Quality matters: Research peptides are not manufactured under the same strict controls as FDA-approved drugs. Third-party testing has found that some peptide products contain incorrect doses, contaminants, or entirely different compounds. If you choose to use research peptides, seek out suppliers that provide certificates of analysis from independent labs.

Safety considerations

  • Injection site reactions: Redness, swelling, or itching at the injection site is the most common side effect across nearly all injectable peptides.
  • GI issues: GLP-1 agonists like semaglutide frequently cause nausea, vomiting, and diarrhea, especially when starting therapy.
  • Hormonal effects: Growth hormone secretagogues can cause water retention, joint pain, numbness, and tingling.
  • Unknown long-term risks: For many research peptides, we simply don't have long-term human safety data.

How to evaluate peptide research

  • Check the study type. Randomized controlled trials (RCTs) in humans are the gold standard. Animal studies don't reliably translate to humans.
  • Look at sample size. A study with 10 participants tells you much less than one with 1,000.
  • Consider the source. Was it published in a peer-reviewed journal? Is the journal reputable?
  • Watch for conflicts of interest. Was the study funded by a peptide manufacturer?
  • Look for replication. Has the finding been reproduced by independent groups?
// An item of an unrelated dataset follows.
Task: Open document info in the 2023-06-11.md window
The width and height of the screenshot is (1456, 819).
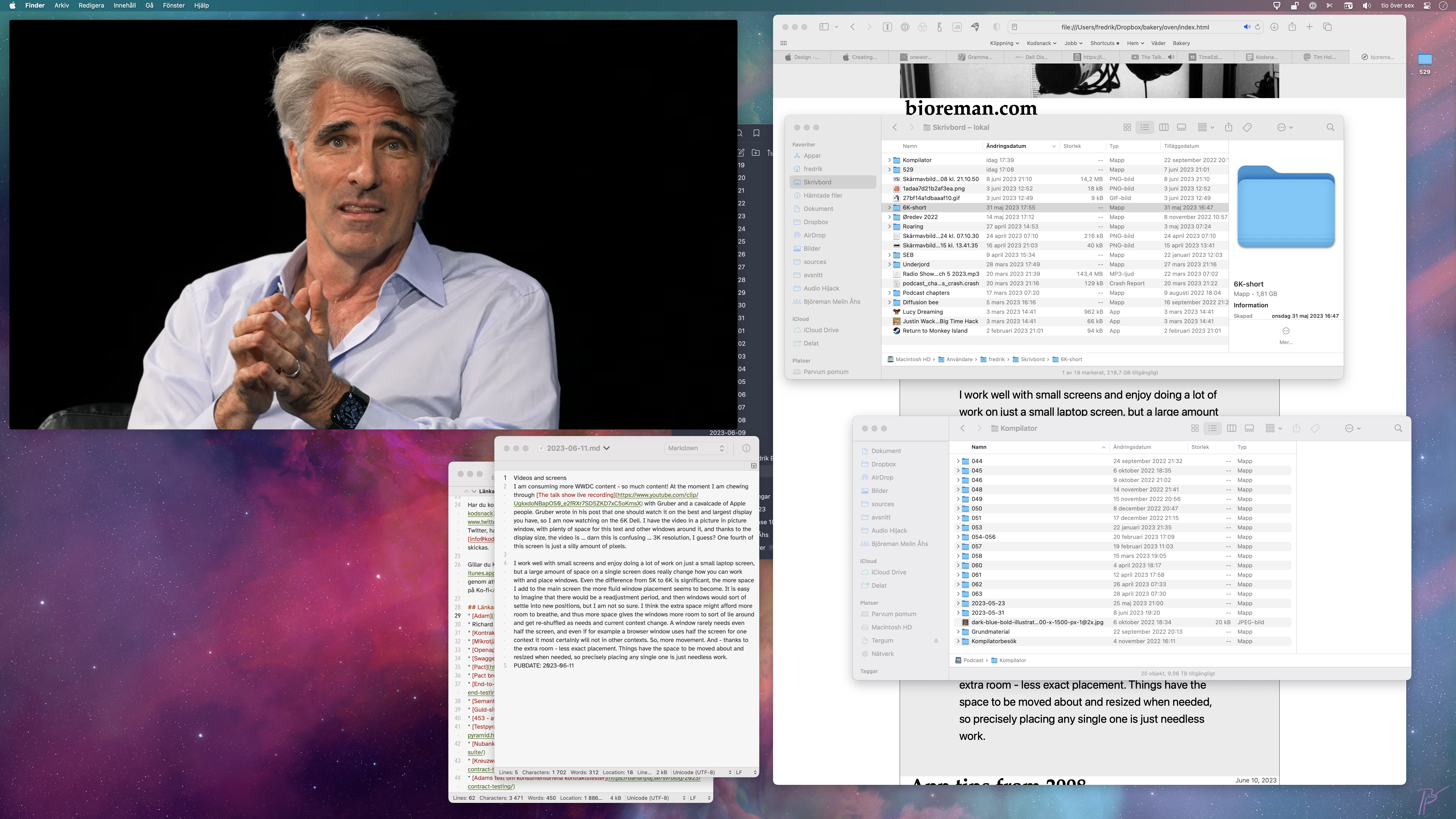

Talk to a healthcare provider: This guide is for educational purposes only and is not medical advice. Peptide therapy should be pursued under the guidance of a qualified healthcare provider who can evaluate your individual health status, screen for contraindications, and monitor for side effects.

Sources

  1. Muttenthaler M, et al. Therapeutic peptides: historical perspectives, current development trends, and future directions. Nature Reviews Drug Discovery. 2021;20(4):309-325.
  2. Wilding JPH, et al. Once-weekly semaglutide in adults with overweight or obesity (STEP 1). N Engl J Med. 2021;384(11):989-1002.
  3. Sikiric P, et al. Stable gastric pentadecapeptide BPC 157: novel therapy in gastrointestinal tract. Current Pharmaceutical Design. 2011;17(16):1612-1632.
  4. Pickart L, et al. GHK peptide as a natural modulator of multiple cellular pathways in skin regeneration. BioMed Research International. 2015;2015:648108.
  5. Ghigo E, et al. Growth hormone secretagogues: history, mechanism of action, and clinical development. J Endocrinol Invest. 1997;20(7):432-444.
  6. Lau JL, Dunn MK. Therapeutic peptides: current status and future directions. Bioorganic & Medicinal Chemistry. 2018;26(10):2700-2707.